+++ ENTRIES SHOWN

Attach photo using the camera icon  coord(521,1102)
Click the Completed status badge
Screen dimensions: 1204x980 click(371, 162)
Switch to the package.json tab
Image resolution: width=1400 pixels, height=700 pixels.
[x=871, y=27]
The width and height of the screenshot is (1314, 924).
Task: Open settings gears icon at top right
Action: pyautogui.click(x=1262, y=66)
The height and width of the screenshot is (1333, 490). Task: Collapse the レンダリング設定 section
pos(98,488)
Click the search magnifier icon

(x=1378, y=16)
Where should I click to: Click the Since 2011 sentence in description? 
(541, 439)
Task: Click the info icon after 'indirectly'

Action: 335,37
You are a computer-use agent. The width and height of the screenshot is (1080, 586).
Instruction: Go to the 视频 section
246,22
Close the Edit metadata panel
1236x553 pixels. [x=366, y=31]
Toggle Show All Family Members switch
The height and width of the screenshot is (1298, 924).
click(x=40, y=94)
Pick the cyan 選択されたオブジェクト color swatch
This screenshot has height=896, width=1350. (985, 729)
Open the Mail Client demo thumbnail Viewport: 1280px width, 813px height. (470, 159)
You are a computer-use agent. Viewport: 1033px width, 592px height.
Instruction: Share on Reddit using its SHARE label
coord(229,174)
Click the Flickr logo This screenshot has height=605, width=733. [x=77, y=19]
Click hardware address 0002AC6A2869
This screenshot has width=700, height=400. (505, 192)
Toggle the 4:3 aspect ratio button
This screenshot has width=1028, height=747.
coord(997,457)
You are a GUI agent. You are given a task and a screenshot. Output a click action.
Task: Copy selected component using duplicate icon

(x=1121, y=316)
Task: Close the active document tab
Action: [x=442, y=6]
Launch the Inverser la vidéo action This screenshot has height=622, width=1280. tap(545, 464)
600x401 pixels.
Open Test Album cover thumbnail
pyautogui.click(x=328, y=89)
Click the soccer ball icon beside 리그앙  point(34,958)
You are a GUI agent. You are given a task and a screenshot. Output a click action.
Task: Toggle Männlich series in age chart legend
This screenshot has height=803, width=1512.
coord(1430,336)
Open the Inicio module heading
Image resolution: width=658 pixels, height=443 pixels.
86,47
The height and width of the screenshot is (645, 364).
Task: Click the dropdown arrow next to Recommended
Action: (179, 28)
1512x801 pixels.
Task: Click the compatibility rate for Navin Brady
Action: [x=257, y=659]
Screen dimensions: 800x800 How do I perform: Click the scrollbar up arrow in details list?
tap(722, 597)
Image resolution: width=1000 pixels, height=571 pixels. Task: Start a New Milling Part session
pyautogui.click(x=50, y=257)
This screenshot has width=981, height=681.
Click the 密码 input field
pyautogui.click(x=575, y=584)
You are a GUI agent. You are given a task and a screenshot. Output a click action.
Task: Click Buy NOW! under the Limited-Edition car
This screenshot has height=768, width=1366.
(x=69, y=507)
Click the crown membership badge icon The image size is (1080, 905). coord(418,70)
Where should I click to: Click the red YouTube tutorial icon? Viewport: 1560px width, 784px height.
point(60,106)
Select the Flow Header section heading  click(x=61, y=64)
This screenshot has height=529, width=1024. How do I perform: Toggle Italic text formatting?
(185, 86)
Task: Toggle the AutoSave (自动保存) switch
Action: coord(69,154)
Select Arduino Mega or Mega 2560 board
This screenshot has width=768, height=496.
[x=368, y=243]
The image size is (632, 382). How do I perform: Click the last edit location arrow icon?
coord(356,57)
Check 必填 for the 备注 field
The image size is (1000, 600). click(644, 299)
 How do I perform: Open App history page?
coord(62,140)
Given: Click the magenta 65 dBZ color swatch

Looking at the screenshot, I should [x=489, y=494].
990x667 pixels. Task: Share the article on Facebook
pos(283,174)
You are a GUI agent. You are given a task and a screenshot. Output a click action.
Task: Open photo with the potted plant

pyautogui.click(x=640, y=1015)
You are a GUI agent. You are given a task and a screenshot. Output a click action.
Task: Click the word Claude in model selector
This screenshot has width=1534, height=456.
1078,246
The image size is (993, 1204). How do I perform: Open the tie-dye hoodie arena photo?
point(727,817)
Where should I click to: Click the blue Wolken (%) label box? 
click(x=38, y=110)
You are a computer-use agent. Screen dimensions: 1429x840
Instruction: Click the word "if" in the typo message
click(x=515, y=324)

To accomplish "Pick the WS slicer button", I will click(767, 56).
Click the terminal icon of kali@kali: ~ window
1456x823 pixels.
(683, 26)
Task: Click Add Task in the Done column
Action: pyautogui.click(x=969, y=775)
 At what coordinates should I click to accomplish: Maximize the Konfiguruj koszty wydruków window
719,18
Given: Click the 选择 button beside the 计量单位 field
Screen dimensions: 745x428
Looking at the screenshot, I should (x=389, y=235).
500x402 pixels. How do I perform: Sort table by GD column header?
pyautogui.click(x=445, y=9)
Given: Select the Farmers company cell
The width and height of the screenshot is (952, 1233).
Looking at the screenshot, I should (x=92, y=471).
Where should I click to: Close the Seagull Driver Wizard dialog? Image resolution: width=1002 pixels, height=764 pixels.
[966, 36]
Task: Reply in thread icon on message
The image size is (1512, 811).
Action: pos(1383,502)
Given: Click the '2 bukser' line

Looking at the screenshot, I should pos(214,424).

++++++

=== ASSIGNMENT ===
Retype each entry exactly.

=== PROBLEM SOLUTION ===
Attach photo using the camera icon  coord(521,1102)
Click the Completed status badge
Screen dimensions: 1204x980 click(371, 162)
Switch to the package.json tab
Image resolution: width=1400 pixels, height=700 pixels.
[x=871, y=27]
The width and height of the screenshot is (1314, 924).
Task: Open settings gears icon at top right
Action: pyautogui.click(x=1262, y=66)
The height and width of the screenshot is (1333, 490). Task: Collapse the レンダリング設定 section
pos(98,488)
Click the search magnifier icon

(x=1378, y=16)
Where should I click to: Click the Since 2011 sentence in description? 
(541, 439)
Task: Click the info icon after 'indirectly'

Action: 335,37
You are a computer-use agent. The width and height of the screenshot is (1080, 586).
Instruction: Go to the 视频 section
246,22
Close the Edit metadata panel
1236x553 pixels. [x=366, y=31]
Toggle Show All Family Members switch
The height and width of the screenshot is (1298, 924).
click(x=40, y=94)
Pick the cyan 選択されたオブジェクト color swatch
This screenshot has height=896, width=1350. (985, 729)
Open the Mail Client demo thumbnail Viewport: 1280px width, 813px height. (470, 159)
You are a computer-use agent. Viewport: 1033px width, 592px height.
Instruction: Share on Reddit using its SHARE label
coord(229,174)
Click the Flickr logo This screenshot has height=605, width=733. [x=77, y=19]
Click hardware address 0002AC6A2869
This screenshot has width=700, height=400. (505, 192)
Toggle the 4:3 aspect ratio button
This screenshot has width=1028, height=747.
coord(997,457)
You are a GUI agent. You are given a task and a screenshot. Output a click action.
Task: Copy selected component using duplicate icon

(x=1121, y=316)
Task: Close the active document tab
Action: [x=442, y=6]
Launch the Inverser la vidéo action This screenshot has height=622, width=1280. tap(545, 464)
600x401 pixels.
Open Test Album cover thumbnail
pyautogui.click(x=328, y=89)
Click the soccer ball icon beside 리그앙  point(34,958)
You are a GUI agent. You are given a task and a screenshot. Output a click action.
Task: Toggle Männlich series in age chart legend
This screenshot has height=803, width=1512.
coord(1430,336)
Open the Inicio module heading
Image resolution: width=658 pixels, height=443 pixels.
86,47
The height and width of the screenshot is (645, 364).
Task: Click the dropdown arrow next to Recommended
Action: (179, 28)
1512x801 pixels.
Task: Click the compatibility rate for Navin Brady
Action: [x=257, y=659]
Screen dimensions: 800x800 How do I perform: Click the scrollbar up arrow in details list?
tap(722, 597)
Image resolution: width=1000 pixels, height=571 pixels. Task: Start a New Milling Part session
pyautogui.click(x=50, y=257)
This screenshot has width=981, height=681.
Click the 密码 input field
pyautogui.click(x=575, y=584)
You are a GUI agent. You are given a task and a screenshot. Output a click action.
Task: Click Buy NOW! under the Limited-Edition car
This screenshot has height=768, width=1366.
(x=69, y=507)
Click the crown membership badge icon The image size is (1080, 905). coord(418,70)
Where should I click to: Click the red YouTube tutorial icon? Viewport: 1560px width, 784px height.
point(60,106)
Select the Flow Header section heading  click(x=61, y=64)
This screenshot has height=529, width=1024. How do I perform: Toggle Italic text formatting?
(185, 86)
Task: Toggle the AutoSave (自动保存) switch
Action: coord(69,154)
Select Arduino Mega or Mega 2560 board
This screenshot has width=768, height=496.
[x=368, y=243]
The image size is (632, 382). How do I perform: Click the last edit location arrow icon?
coord(356,57)
Check 必填 for the 备注 field
The image size is (1000, 600). click(644, 299)
 How do I perform: Open App history page?
coord(62,140)
Given: Click the magenta 65 dBZ color swatch

Looking at the screenshot, I should [x=489, y=494].
990x667 pixels. Task: Share the article on Facebook
pos(283,174)
You are a GUI agent. You are given a task and a screenshot. Output a click action.
Task: Open photo with the potted plant

pyautogui.click(x=640, y=1015)
You are a GUI agent. You are given a task and a screenshot. Output a click action.
Task: Click the word Claude in model selector
This screenshot has width=1534, height=456.
1078,246
The image size is (993, 1204). How do I perform: Open the tie-dye hoodie arena photo?
point(727,817)
Where should I click to: Click the blue Wolken (%) label box? 
click(x=38, y=110)
You are a computer-use agent. Screen dimensions: 1429x840
Instruction: Click the word "if" in the typo message
click(x=515, y=324)

To accomplish "Pick the WS slicer button", I will click(767, 56).
Click the terminal icon of kali@kali: ~ window
1456x823 pixels.
(683, 26)
Task: Click Add Task in the Done column
Action: pyautogui.click(x=969, y=775)
 At what coordinates should I click to accomplish: Maximize the Konfiguruj koszty wydruków window
719,18
Given: Click the 选择 button beside the 计量单位 field
Screen dimensions: 745x428
Looking at the screenshot, I should (x=389, y=235).
500x402 pixels. How do I perform: Sort table by GD column header?
pyautogui.click(x=445, y=9)
Given: Select the Farmers company cell
The width and height of the screenshot is (952, 1233).
Looking at the screenshot, I should (x=92, y=471).
Where should I click to: Close the Seagull Driver Wizard dialog? Image resolution: width=1002 pixels, height=764 pixels.
[966, 36]
Task: Reply in thread icon on message
The image size is (1512, 811).
Action: pos(1383,502)
Given: Click the '2 bukser' line

Looking at the screenshot, I should pos(214,424).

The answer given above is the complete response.